Hi All,
I need to extract the items in “Deskripsi” and “Tipe/Kode” as below
I used System.Text.RegularExpressions.Regex.Match(match.Value, “(?<=^\d+\s)[A-Za-z\s.,()]+(?=\s[A-Z]+\d+)”).Value for the “Deskripsi” and I only get as the result of number 8,10,11,12.
8 mm tube
10 in))
11 in))
12 in))
Also, any idea for the regex of various “Tipe/Kode” codes?
Thanks a lot
1 Like
Yoichi
(Yoichi)
March 13, 2023, 2:29am
2
HI,
Do you use ReadPdfText activity?

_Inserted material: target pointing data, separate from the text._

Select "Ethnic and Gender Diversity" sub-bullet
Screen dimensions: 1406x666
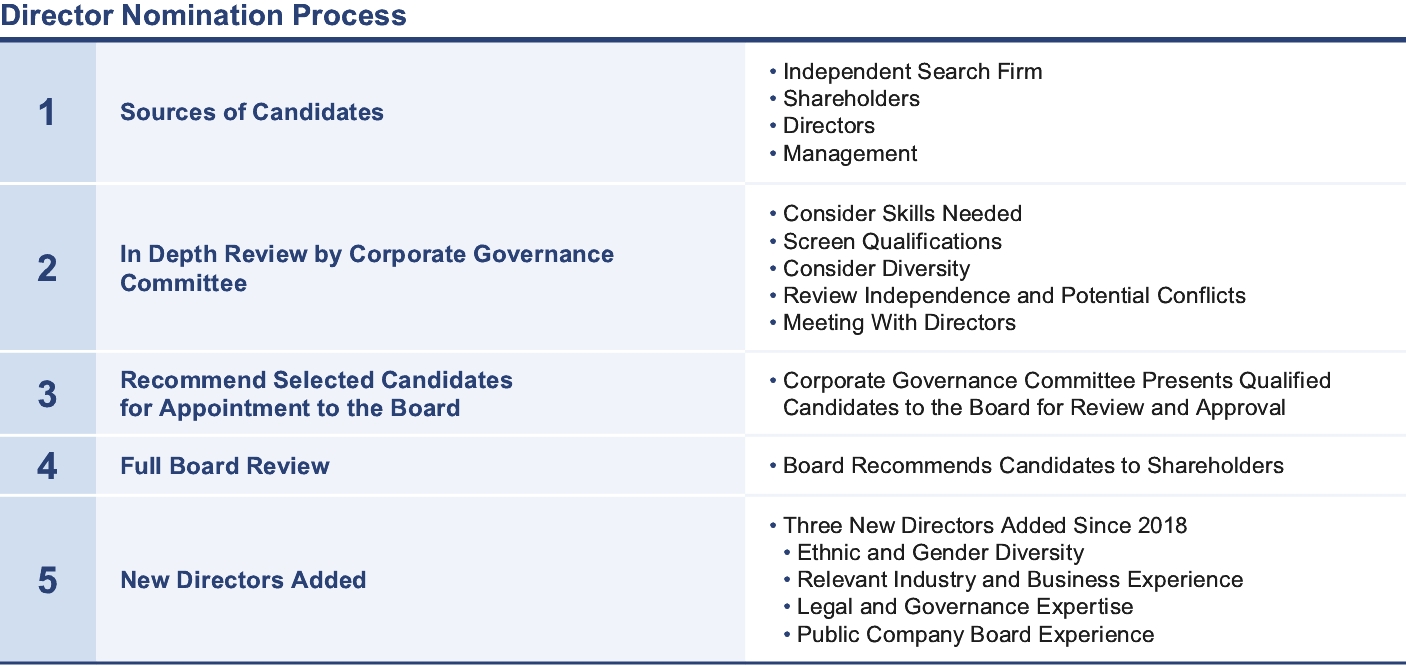tap(940, 553)
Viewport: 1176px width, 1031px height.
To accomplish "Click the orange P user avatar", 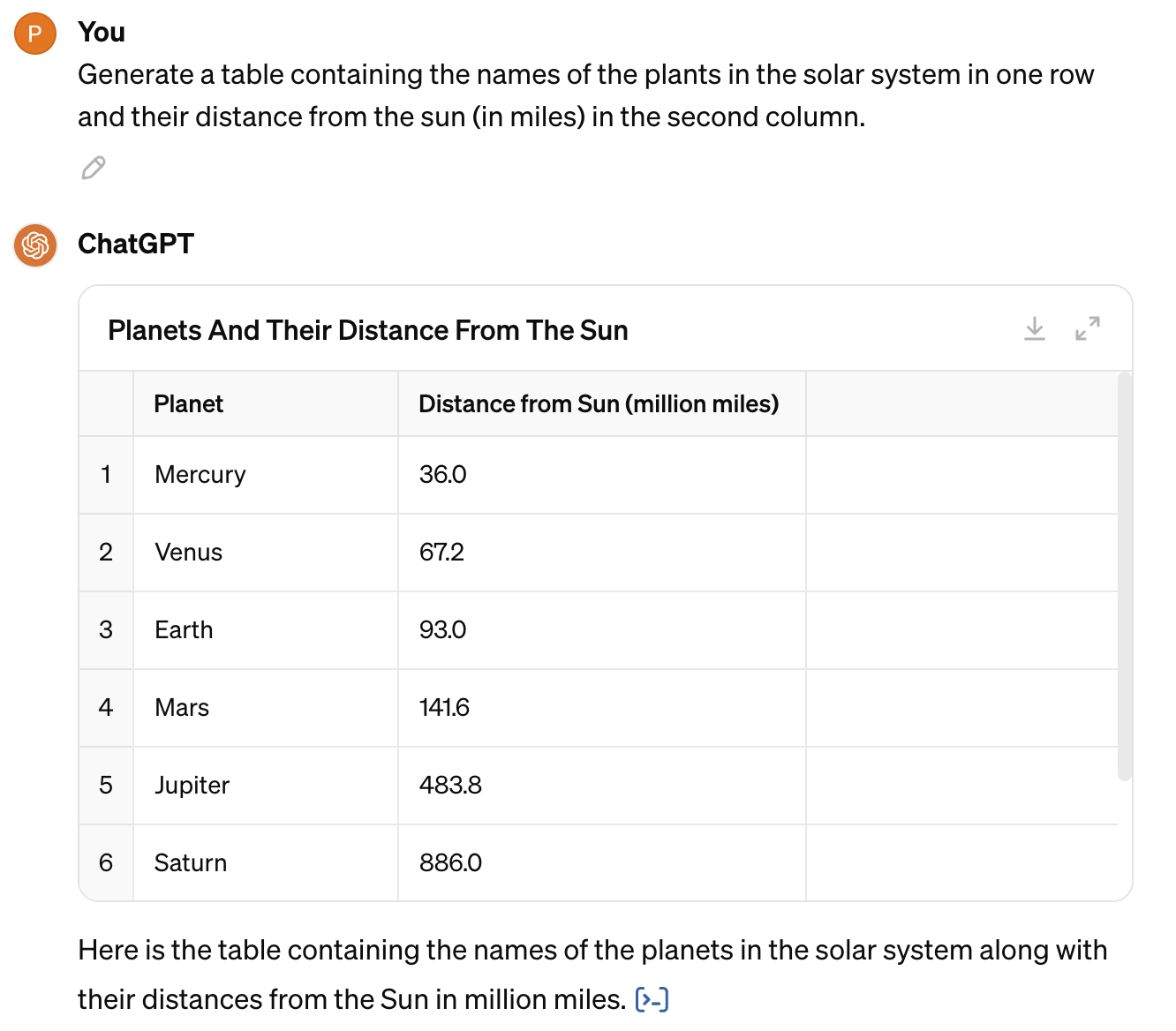I will [35, 34].
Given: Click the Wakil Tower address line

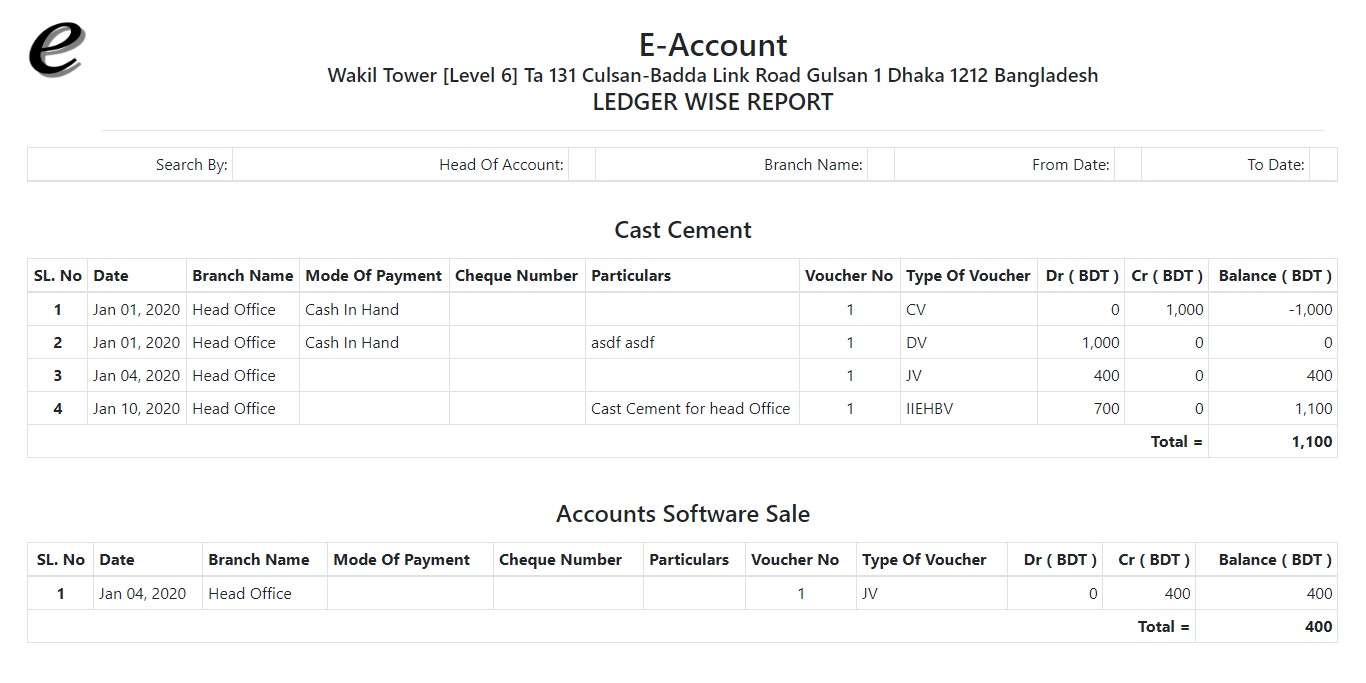Looking at the screenshot, I should click(x=712, y=75).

If so, can you share the text as a text file?
Regards,
Hi @Yoichi ,
Yes, I used readpdftext activity. Here’s the txt file
test.txt (636 Bytes)
Yoichi
(Yoichi)
March 13, 2023, 2:48am
4
Hi,
In this case, I recommend to use regex.replace and GenerateDataTable as the following, because we can easily handle each data from datatable.
strData = System.Text.RegularExpressions.Regex.Replace(strData,"(?<=(^|\r?\n)\d+)\s+|\s+(?=\w+(\r?\n|$))",chr(9))

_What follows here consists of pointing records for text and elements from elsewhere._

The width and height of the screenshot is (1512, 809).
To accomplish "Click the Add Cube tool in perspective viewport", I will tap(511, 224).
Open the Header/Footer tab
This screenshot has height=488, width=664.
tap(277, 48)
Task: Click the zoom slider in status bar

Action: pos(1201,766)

strData = System.Text.RegularExpressions.Regex.Replace(strData,"^.*\r?\n","No."+chr(9)+"Deskripsi"+chr(9)+"Tipe / Kode"+vbCrLf)
Then get datatable using GenerateDataTable
Sample20230313-2L (2).zip (8.8 KB)
Regards,
Hi @Yoichi , thanks a lot!
It seems work but I got more question, how to just extract the table? since there are some sentences before the table. Maybe you can check on this txt file.
test1.txt (7.5 KB)
Yoichi
(Yoichi)
March 13, 2023, 6:03am
6
Hi,
In this case, it’s better to extract necessary lines in advance. Can you check the following sample?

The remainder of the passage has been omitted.